A First in Human Study of the Pharmacokinetics, Safety and Food Effects of Orally Administered DMAU: A Prototype Oral Male Hormonal Contraceptive

Program: Abstracts - Orals, Featured Poster Presentations, and Posters
Session: SAT 554-583-Male Reproductive Endocrinology & Case Reports
Clinical
Saturday, June 15, 2013: 1:45 PM-3:45 PM
Expo Halls ABC (Moscone Center)

Poster Board SAT-561
Prasanth Surampudi*1, Stephanie T Page2, Ronald S. Swerdloff1, Jean Jacques S Nya-Ngatchou3, Peter Y Liu1, Peter Christenson4, John Kenneth Amory5, Andrew Leung6, Laura Hull7, Diana Lynn Blithe8, Jason Woo8, William J Bremner2 and Christina CL Wang9
1Harbor - UCLA Med Ctr and Los Angeles Biomedical Research Institute, Torrance, CA, 2University of Washington, Seattle, WA, 3Univ of Washington, Seattle, WA, 4Los Angeles Biomeidcal Research Institute at Harbor-UCLA Medical Center, Torrance, 5Univ of WA Med Ctr, Seattle, WA, 6Los Angeles Biomedical Research Insititute at Harbor-UCLA Medical Center, Torrance, 7Los Angeles Biomedical Research Institute at Harbor-UCLA Medical Center, Torrance, 8Eunice Kennedy Shriver National Institute of Child Health and Human Development, Bethesda, MD, 9Harbor - UCLA Medical Center and Los Angeles Biomedical Research Institute, Torrance, CA
Context: Dimethandrolone Undecanoate (DMAU) is a novel androgen in development as a male hormonal contraceptive.  DMAU is not 5a-reduced and hence is prostate-sparing. DMAU is hydrolyzed to the active compound dimethandrolone (DMA, 7α,11β-dimethyl-19-nortestosterone) that has both androgenic and progestational activities, enhancing suppression of gonadotropins and spermatogenesis.  In preclinical studies in male rats, rabbits and monkeys, DMAU exhibited androgenic and contraceptive effects and was well tolerated when administered orally up to 125 mg/Kg/day.

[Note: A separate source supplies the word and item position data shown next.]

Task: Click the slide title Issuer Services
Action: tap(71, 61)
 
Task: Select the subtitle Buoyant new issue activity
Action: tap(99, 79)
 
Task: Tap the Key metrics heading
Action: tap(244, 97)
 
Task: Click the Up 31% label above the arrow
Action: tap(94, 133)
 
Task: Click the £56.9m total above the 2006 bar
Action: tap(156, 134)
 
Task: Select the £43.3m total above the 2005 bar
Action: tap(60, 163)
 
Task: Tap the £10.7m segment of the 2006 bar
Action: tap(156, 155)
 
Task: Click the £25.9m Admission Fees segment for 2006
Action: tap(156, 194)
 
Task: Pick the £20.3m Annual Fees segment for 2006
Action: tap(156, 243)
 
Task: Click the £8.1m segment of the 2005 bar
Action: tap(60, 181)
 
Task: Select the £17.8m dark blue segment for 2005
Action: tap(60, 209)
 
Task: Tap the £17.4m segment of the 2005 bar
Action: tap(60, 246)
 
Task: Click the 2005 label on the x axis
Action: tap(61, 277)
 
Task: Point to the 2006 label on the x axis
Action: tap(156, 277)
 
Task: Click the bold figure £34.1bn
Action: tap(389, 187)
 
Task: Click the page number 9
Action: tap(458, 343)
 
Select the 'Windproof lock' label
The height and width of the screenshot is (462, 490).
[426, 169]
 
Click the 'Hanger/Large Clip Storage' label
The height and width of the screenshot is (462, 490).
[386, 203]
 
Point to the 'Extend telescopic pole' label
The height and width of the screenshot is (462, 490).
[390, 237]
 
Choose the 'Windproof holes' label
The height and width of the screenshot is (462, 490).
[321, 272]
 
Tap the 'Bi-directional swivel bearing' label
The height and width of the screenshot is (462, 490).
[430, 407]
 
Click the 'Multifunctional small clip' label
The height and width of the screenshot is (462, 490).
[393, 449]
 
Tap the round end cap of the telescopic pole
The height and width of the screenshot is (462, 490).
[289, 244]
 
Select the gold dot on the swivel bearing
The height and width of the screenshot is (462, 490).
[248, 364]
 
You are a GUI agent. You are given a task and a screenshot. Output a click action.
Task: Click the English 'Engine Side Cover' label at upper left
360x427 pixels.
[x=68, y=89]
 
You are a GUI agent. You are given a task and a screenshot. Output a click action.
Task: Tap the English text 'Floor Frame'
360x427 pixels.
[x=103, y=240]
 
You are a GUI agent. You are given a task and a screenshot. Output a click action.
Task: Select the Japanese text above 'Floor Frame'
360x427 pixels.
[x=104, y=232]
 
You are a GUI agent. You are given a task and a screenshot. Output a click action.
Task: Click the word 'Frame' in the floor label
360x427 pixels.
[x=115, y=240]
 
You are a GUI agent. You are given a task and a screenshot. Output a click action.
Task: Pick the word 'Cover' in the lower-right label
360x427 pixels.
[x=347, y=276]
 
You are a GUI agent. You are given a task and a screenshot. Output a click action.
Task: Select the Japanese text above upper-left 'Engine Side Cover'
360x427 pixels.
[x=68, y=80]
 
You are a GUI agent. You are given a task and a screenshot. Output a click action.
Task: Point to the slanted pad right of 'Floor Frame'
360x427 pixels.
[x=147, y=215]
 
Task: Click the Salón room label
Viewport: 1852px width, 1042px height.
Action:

Objective: To assess the safety and pharmacokinetics (PK) of single, escalating doses of oral DMAU (powder in capsule formulation) administered with and without food in healthy men.

Design, Setting, Participants and Intervention: We conducted a randomized, placebo-controlled, double-blind study in healthy men, ages 31.7±2.3 y. For each dose, 12 male volunteers received either DMAU (n=10), or placebo (n=2) at one of two participating academic medical centers. Single oral doses of DMAU were given while fasting (25 mg, 50 mg, 100 mg, 200 mg, 400 mg, and 800 mg) and (200, 400, 800 mg) with a high fat meal (50% calories from fat). Serial serum samples were collected for 24-hours following dosing. Serum DMAU and DMA were measured by LC-MS/MS (LLOQ for DMA =0.5 and DMAU=1 ng/ml).

Results: DMAU was well tolerated, without serious adverse events at any dose.  There were no clinically significant effects of DMAU on vital signs, blood counts, clinical chemistries, or electrocardiograms. When administered fasting, DMAU was detected in serum when men were given DMAU >100 mg, whereas serum DMA became detectable in all subjects only at the 800 mg DMAU dose.  In contrast, when taken with a high-fat meal, serum DMA was detectable in all subjects receiving >200 mg DMAU and showed a dose proportional increase. The table shows DMA PK after 800 mg dose (N=10).

Dose                  Cavg (ng/ml) Cmax(ng/ml) Cmin1(ng/ml) Tmax (h) Tmin1 (h)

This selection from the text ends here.